Niespodziewanie przerwało im trzaśnięcie drzwiami. Anna odwróciła się, żeby zobaczyć, jak młody mężczyzna o białych włosach i kilkudniowym zaroście stoi skruszony w progu jej klasztoru zupełnie tak, jakby zamierzał zaraz przeprosić za zakłócenie jej wypoczynku. Zresztą to też właśnie zrobił.

— Przepraszam — powiedział, pochylając głowę. — Nie chciałem pani przeszkadzać. Po prostu zamierzałem się pożegnać.

Anna dopiero teraz zauważyła leżący na ziemi bagaż mężczyzny gotowego do drogi. Wyzdrowiał już całkowicie i nie potrzebował więcej jej pomocy, więc to naturalne, że postanowił wrócić tam, gdzie ktoś na niego czekał.

Tamtego dnia, gdy przywieźli go obcy ludzie z północy, którzy nawet go nie znali, ale nie mogli patrzeć na jego cierpienie, staruszka uznała, że mężczyzna jest na straconej pozycji. Mimo to oni wciąż wierzyli, że wszędzie, gdzie nie pomaga ani medycyna, ani magia, tylko cud może coś zdziałać. Zwabieni pogłoską o Drzewie Życzeń, przy którym wielu wróciło do pełni sił, zdecydowali się zostawić chorego w klasztorze matki Anny. Pierwsze parę nocy było naprawdę trudnych. Albion rzucał się w bólu i błagał, żeby go zabili, wielokrotnie demolując przy tym pokój. Okaleczał się, wrzeszczał do utraty przytomności i budził się po paru minutach, znowu wrzeszcząc. Wszystkie podopieczne Anny bały się spuścić go z oczu, bojąc się o jego życie, aż pewnego dnia po prostu zrobiło mu się lepiej. Obudził się rano bez najmniejszego zadrapania. Zdrowy, ale obolały. Czuł, jak magia krążąca w jego żyłach na powrót przybrała właściwy kierunek. Choroba nieuleczalna i skazująca każdego maga na koniec kariery po prostu zniknęła, dzięki czemu mógł teraz stać tam przed nią o własnych siłach, łapiąc promienie porannego słońca.

— Miała pani gościa? — zapytał, widząc drugie krzesło i filiżankę z niedopitą herbatą.
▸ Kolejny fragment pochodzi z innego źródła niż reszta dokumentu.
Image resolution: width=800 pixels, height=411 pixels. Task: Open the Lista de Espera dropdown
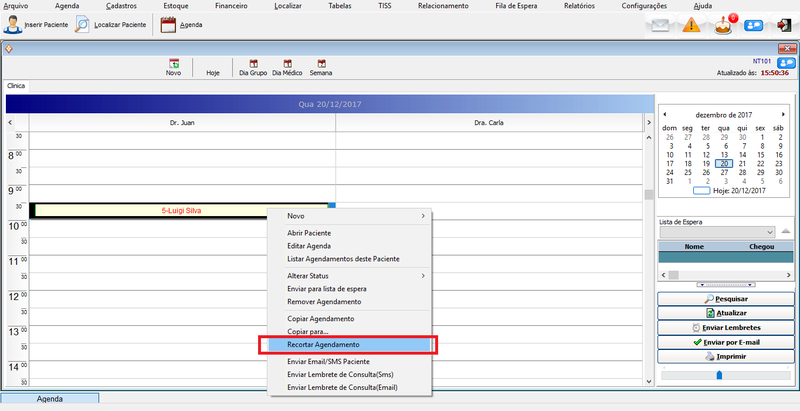click(x=768, y=232)
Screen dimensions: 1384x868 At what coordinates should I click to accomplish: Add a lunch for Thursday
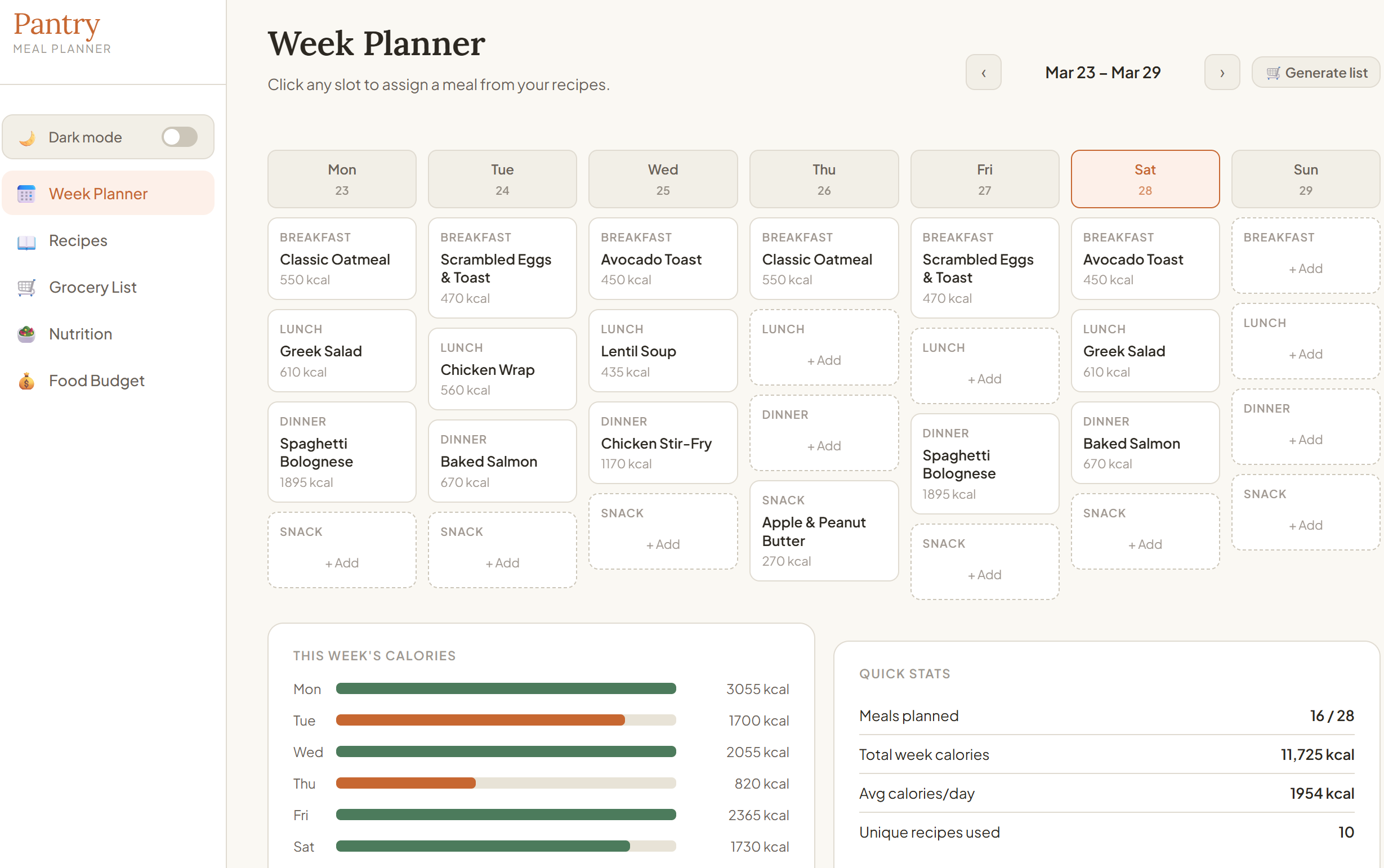pos(824,347)
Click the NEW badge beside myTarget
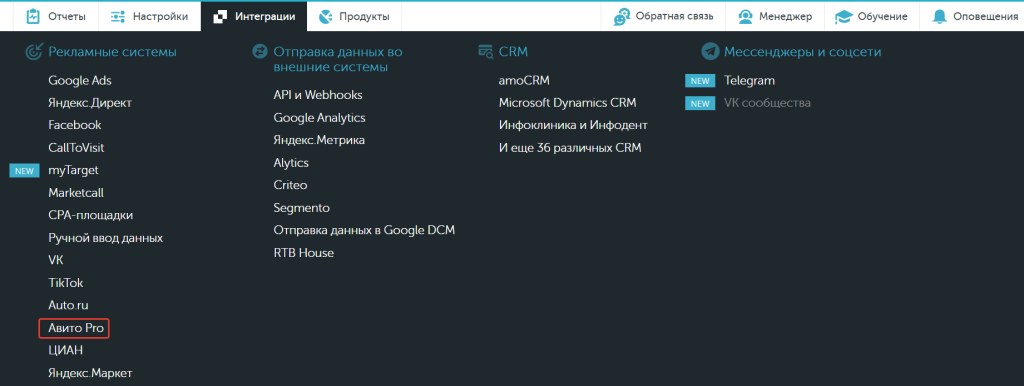Viewport: 1024px width, 386px height. point(24,170)
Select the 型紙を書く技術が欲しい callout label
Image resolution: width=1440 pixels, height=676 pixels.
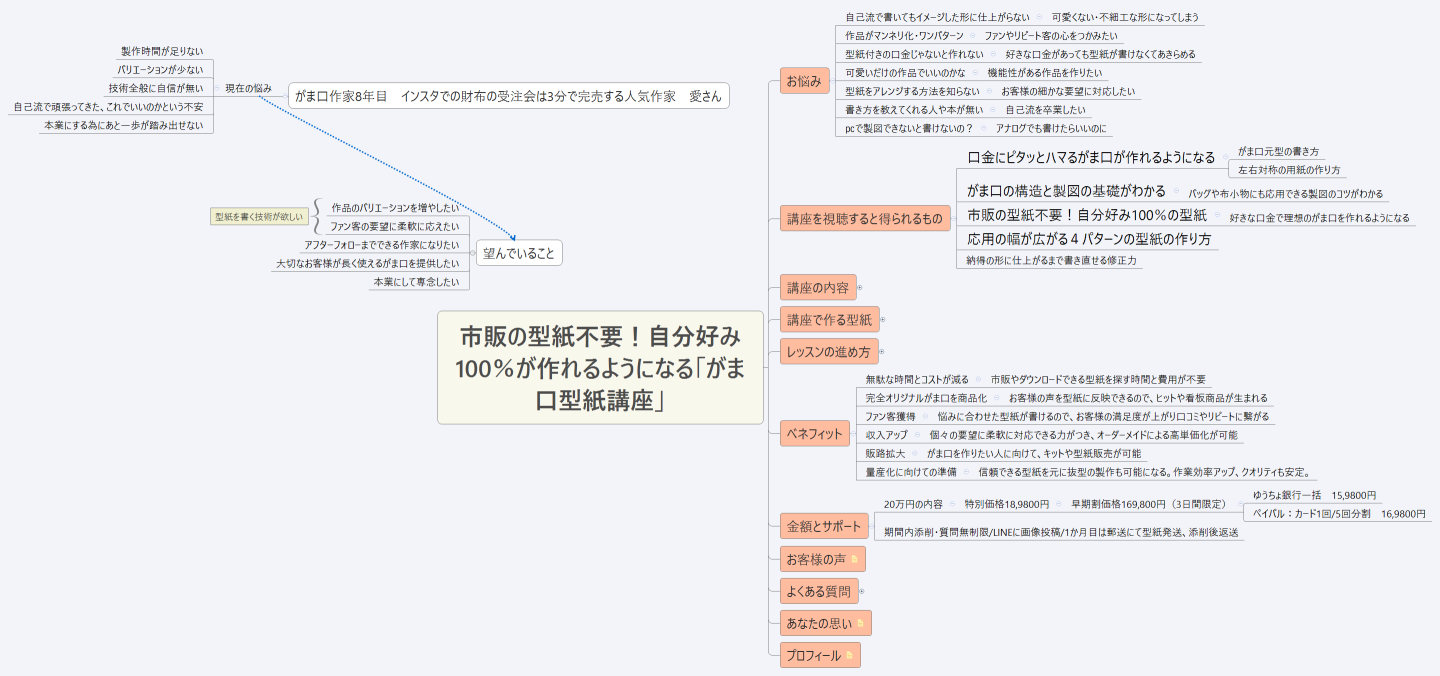(x=261, y=215)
Anna nawet się nie odwróciła. Wiedziała, że Ruyi nie ma tam już od dawna. Bogini uzyskała odpowiedź na nurtujące ją pytanie i zniknęła, tak jak to miała w zwyczaju. Od zawsze taka była. Pojawiała się na chwilę i wprowadzała zamęt w życiu zwykłych ludzi, a potem znikała jak gdyby nigdy nic. I nie ważne, jak bardzo człowiek chciał, żeby wróciła, ona miała swoje własne ścieżki, którymi kroczyła. Była nieuchwytna tak jak sny, które tkała.

— Nie, nikogo tu nie było — odparła, zamykając zmęczone oczy.

Wszyscy odchodzili, wyruszali w świat i przeżywali swoje przygody, ale nie ona. Ona siedziała zawsze pod tym samym drzewem, zawsze przy tym samym stoliku i zawsze na tym samym krześle, czekając, aż wrócą. Bo gdyby i jej zabrakło, cały świat stanąłby na głowie. Ona była początkiem i ona będzie końcem ich wędrówki.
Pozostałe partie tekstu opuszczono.